Fin de vie – Julie Graziani : « on fait fausse route »

22 janvier 2015 • Dans les médias, Personne humaine • Vues: 1324

L’entretien : Julie Graziani. La prochaine Marche pour la vie se déroulera ce dimanche à Paris. Sa porte-parole plaide pour “une culture d’accueil de la vie”.

Qu’est-ce qui rassemble les participants à la Marche pour la vie ? 

Nous attendons des pouvoirs publics qu’ils soutiennent la vie quand elle est la plus vulnérable, à ses deux extrémités, quand elle commence et quand elle s’achève. Nous voulons qu’ils développent en France une culture d’accueil de la vie. Ce n’est malheureusement pas le cas aujourd’hui.
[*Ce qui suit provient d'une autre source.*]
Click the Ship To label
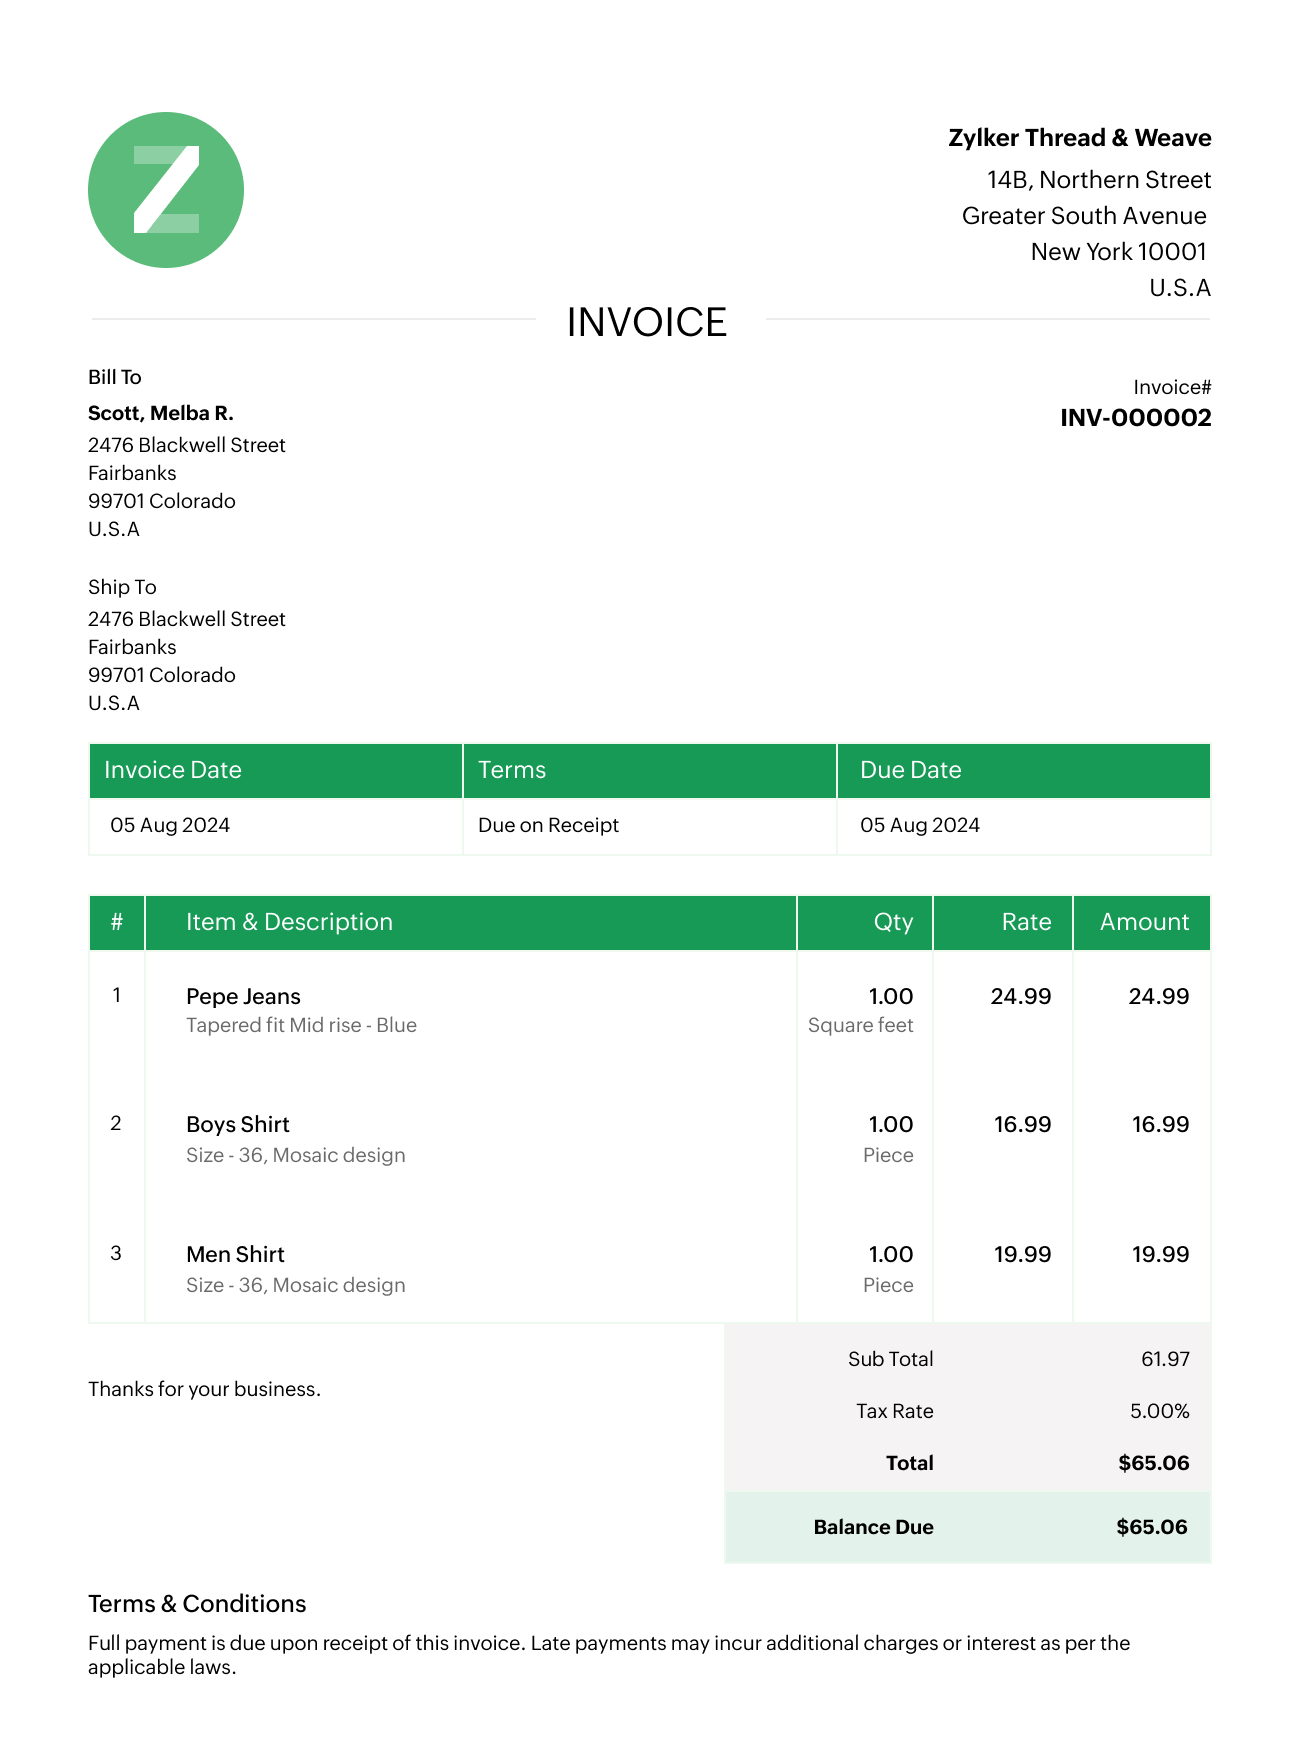 [122, 587]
Quel bilan faites-vous de la loi Veil ? 

Quarante ans après l’adoption de ce texte, nous réclamons un droit d’inventaire. Cette loi promettait de réduire le nombre d’avortements ; dans la réalité, leur nombre a explosé : près de 220 000 par an. Elle promettait de libérer les femmes des grossesses imposées ; quarante ans plus tard, ce sont les avortements qui sont imposés dans 80 % des cas : souvent par leurs parents pour les mineures, ou par leur compagnon pour les majeures. Elle promettait de rendre les femmes plus heureuses ; on n’ose plus parler du syndrome postabortif, on n’ose plus reconnaître la souffrance des femmes confrontées à ces situations douloureuses.

Le ministre a supprimé la condition de détresse posée par la loi Veil…
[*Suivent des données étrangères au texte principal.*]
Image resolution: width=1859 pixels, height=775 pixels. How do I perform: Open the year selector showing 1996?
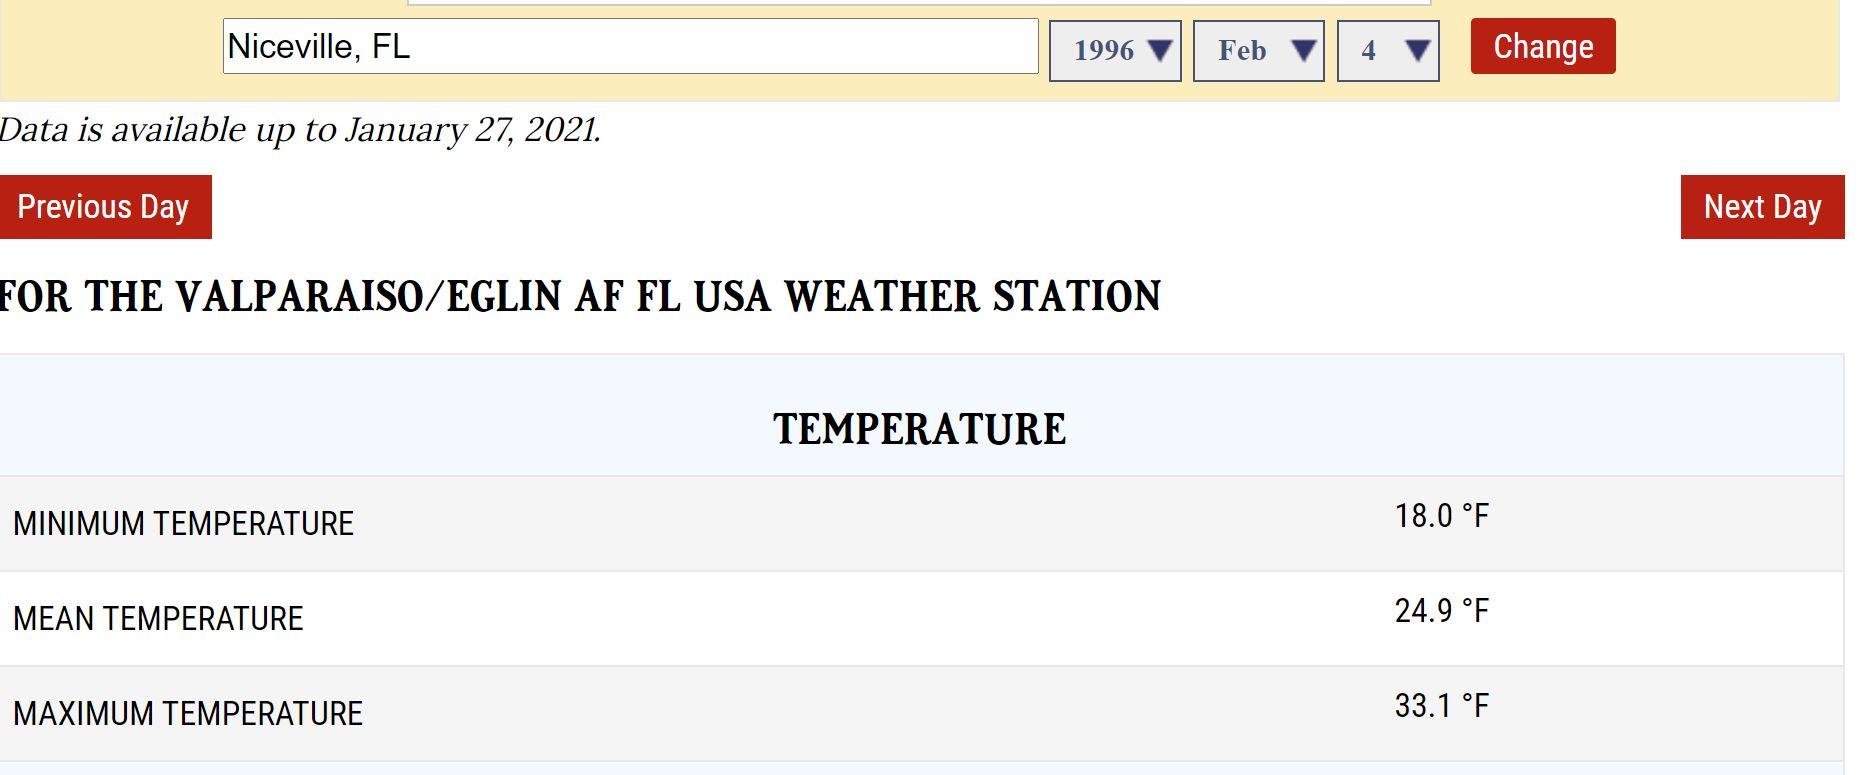(1104, 51)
Tout est fait pour augmenter le nombre d’avortements. Nous ne sommes pas du tout dans une logique de prévention ou de réduction. Marisol Touraine a l’air de confondre la femme enceinte en situation de difficulté avec une militante du Planning familial… Les médecins n’ont même plus droit à l’objection de conscience ! Ce que nous voudrions, c’est pouvoir parler de tous ces problèmes sans dogme ni tabou. Rien n’est fait pour proposer une alternative à l’avortement. Globalement, la situation des femmes ne s’est pas améliorée grâce à cette loi. Nous sommes à côté de la plaque.

Quel message sur la fin de vie ? 

Le gouvernement s’est engagé dans une mauvaise voie, la voie de l’euthanasie. À pas comptés, sans prononcer le mot, mais cela ressort clairement des commentaires des différents ministres, après la remise du rapport Claeys-Leonetti. Il y a des choses intéressantes dans ce rapport. Le vrai problème, c’est que 80 % des patients qui devraient bénéficier de soins palliatifs n’y ont pas accès — ce qui alimente évidemment la demande euthanasique. Il faudrait donc que le gouvernement parte de ce constat pour développer une culture de soins, donc y consacrer de vrais moyens. En conclure qu’il faut légaliser l’euthanasie (sans l’avouer, qui plus est !), c’est faire fausse route.